Many things have changed in the last two decades, but effective collaboration is more important than ever

Over the course of talking to the 20 chemists featured in our anniversary interview series (part 1 and part 2), a few themes emerged. One of the biggest is around the nature of collaboration, and how it has evolved over the last two decades.

Digital communication tools have undoubtedly transformed the ways we interact with each other. Videoconferencing, screen sharing and interactive workspaces mean the kinds of meetings that could only have happened face-to-face – and might have required extensive (and expensive) intercity or international travel – are now available anytime, from anywhere with a suitable internet connection.

But collaboration isn’t something that just happens. It takes effort. By necessity, it means bringing together people from different backgrounds, with different skillsets and viewpoints. Whether that is combining technical and financial or business knowledge to create a successful spin-out company or industrial innovation, or bringing together different disciplines from chemistry, biology, materials science and engineering to explore or create something new.

It’s important that all members of a collaboration understand the overall goals of the project, as well as their own roles and how they can contribute to success. But it’s equally important that members from different quarters understand each other’s capabilities, challenges and frustrations.

That means learning to listen and communicate effectively. There’s no technology in the world (yet) that can magically fix a situation where people are talking at each other, with neither party getting anywhere, instead of listening to each other and having productive conversations. Those skills are at least as important as any specialist technical or operational ability.

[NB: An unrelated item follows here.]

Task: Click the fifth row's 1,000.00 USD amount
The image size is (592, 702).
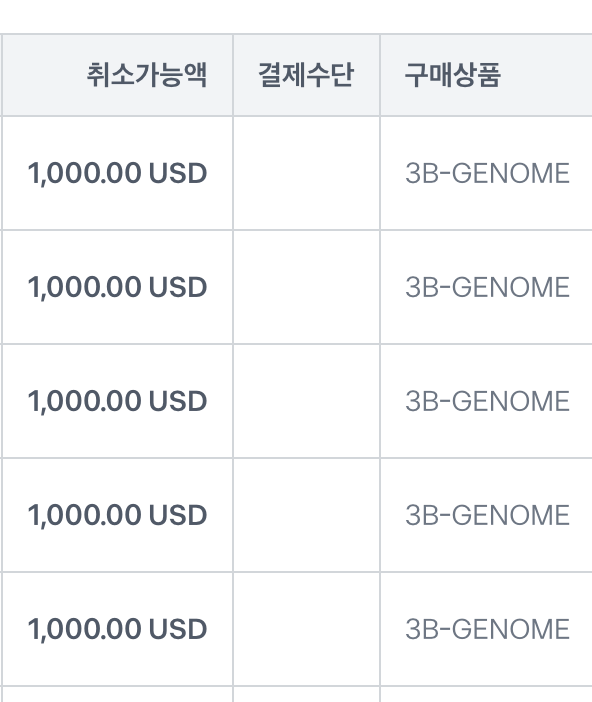Action: point(117,629)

Chemists are already pretty adaptable, and it feels like there’s a growing openness to harnessing that through movement between sectors, bringing fresh views and diverse skills across both industry and academia. Sometimes that diversity has been deliberately sought out, while elsewhere it has been fuelled by circumstance. A dearth of skills around nuclear power, for example, has led to recruiters reconsidering their requirements for sector-specific experience, opening the door to what had previously been a relatively closed community.

As artificial intelligence and machine learning tools become further embedded in various aspects of scientific endeavour, skills that differentiate humans from machines are ever more important. Core skills like creative and critical thinking, insight and analysis can be complemented by empathy, diplomacy and flexibility.